Şimdi gelelim gençlik yıllarımızda tribünler de yapılan siyasi şovlara ve sahalara siyasetin bulaşmasına. Bunun tarihçesi çok da eski değil. Hafızamda kalan ve şahit olduğum hatta benimde içinde bulunduğum tribünler de ki spor dışı olaylar ve tezahüratlar bende o kadar yer etmiş ki hiç unutamamışım. İstiklal Marşı okunduktan sonra hemen ‘’Ya Allah Bismillah Allah u Ekber’’ derdik. Elazığlıyız ya nerde Elazığ maçı seyretsek ‘’Başbakan Ağar Başbakan Ağar’’ diye bağırırdık. Kendi sahamızda oynadığımız futbol maçlarında ise mahalli idarecilerle ilgili tezahüratlar yapıp takıma sahip çıkan Belediye Başkanları’nın lehine bağırırdık mesela Hamza Yanılmaz ve Süleyman Selmanoğlu için çok tezahürat yapmışızdır. Selmanoğlu’na ‘’Muhteşem Süleyman’’ diye çok bağırmışız. Birde aleyhlerinde bağırdığımız insanlar da olmuştur. Takım kötüyse sahip çıkılmamışsa Vekillere Valilere Belediye Başkanları’na ‘’İstifa istifa’’ ve ‘’Dışarı dışarı’’ diye de bağırmışızdır. ‘’Yönetim uyuma takıma sahip çık’’ diyerek yöneticileri de bağırarak istifaya davet etmişizdir. Alın size çok önemli birkaç tezahürat daha ‘’Emniyet dışarı Emniyet dışarı’’ ve ‘’En büyük Asker bizim Asker…’’
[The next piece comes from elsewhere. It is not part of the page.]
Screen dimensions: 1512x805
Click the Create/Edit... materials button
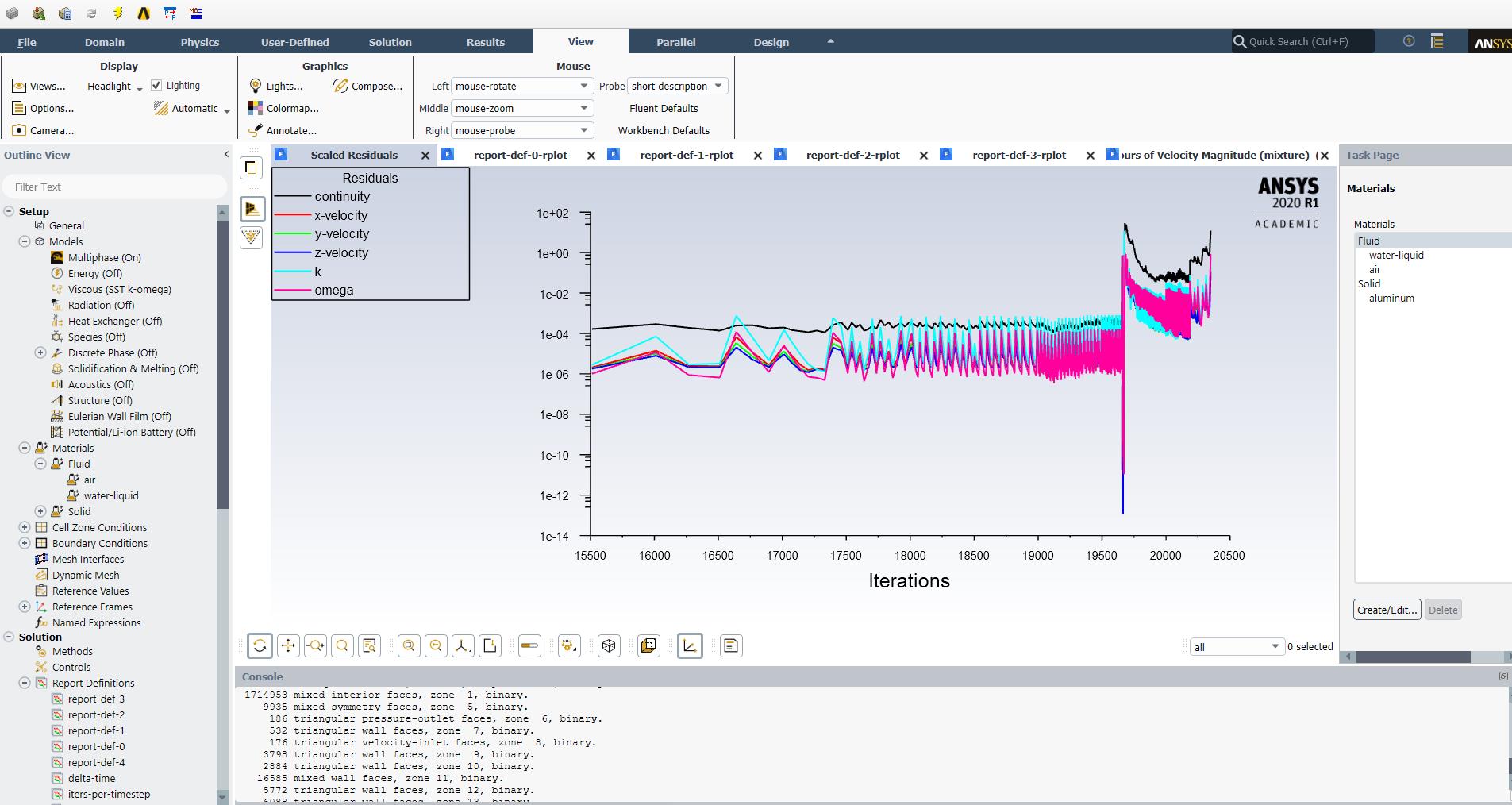pos(1387,610)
Peki bunlar nasıl mı yapilidi? Tabii ki amigolar ve tribün liderlerinin organize edip yönlendirmesiyle yapılan şeylerdi. El altından birileri de bu olayları organize edebililerdi…
Mesela o anki başkanı istemeyen yerinde gözü olan kişi takımın kötü zamanında harekete geçerek bu tür organizeler yapabilidi. Siyasilerde binlerce insanın bir araya geldiği statlarda oy devşirmenin peşindelerdi. Buralar siyasiler için en uygun yerlerdi. İşin daha ileri boyutları da olmuştur. Tıpkı bugünkü gibi o zaman da tribünlerde “Hükümet istifa hükümet istifa” diye bağırmalar olmuştu. Spora siyasetin bulaşması elbette hoş bir olay değil ama yıllardır sporla siyaset iç içe. Onun içindir ki sporda özellikle de futbolda halen yerimizde sayik ve bir türlü Edirne’den öteye gidemik!
***
HALEN DAHA TEDİRGİNİZ!
TV kumandasını elime alıp kanal kanal dolaşim, karşıma her kanal da bir deprem uzmanı çıki...
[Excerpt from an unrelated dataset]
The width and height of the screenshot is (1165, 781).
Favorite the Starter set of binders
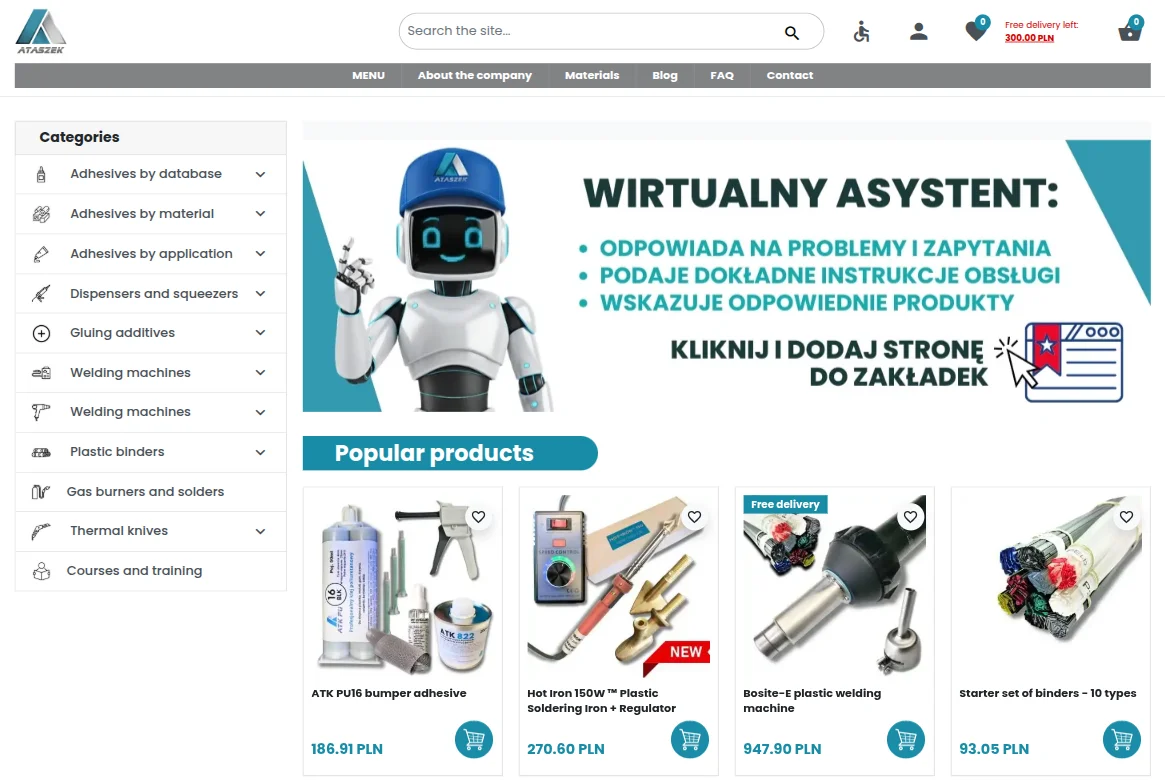point(1126,517)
Bingöl, İstanbul, İzmir ve daha birçok yer bugün, yarın ya da üç vakte kadar yıkılacak büyük hasarlar olacak sözü…
Onlar konuştukça özellikle deprem bölgelerin de yaşayan ben ve benim gibilerin kalbi kırılıp, ruhların da tedirginlik ve korku olişi! Doğrudur elbette ki uzmanların tahminleri yerindedir, tedbir alınması için uyarılar yapılmalıdır. Fakat tüm uzmanlar kanalları dolaşıp, her gece ayni şeyleri anlati!
Diyim ki bunun sayısını azaltsanız, aradan biraz zaman geçse ve bizde bu arada kendimizi biraz toparlasak, üzerimizdeki tedirginliği atsak nasıl olur? Hele bir kendimize gelsek yatabilsek söz her akşam oturup sizleri seyredeceğiz! TV kanalları da bu arada ekranlara bol bol psikolog ve inşaat uzmanları çıkarsa daha iyi olur. En çok onlara ihtiyaç duyik!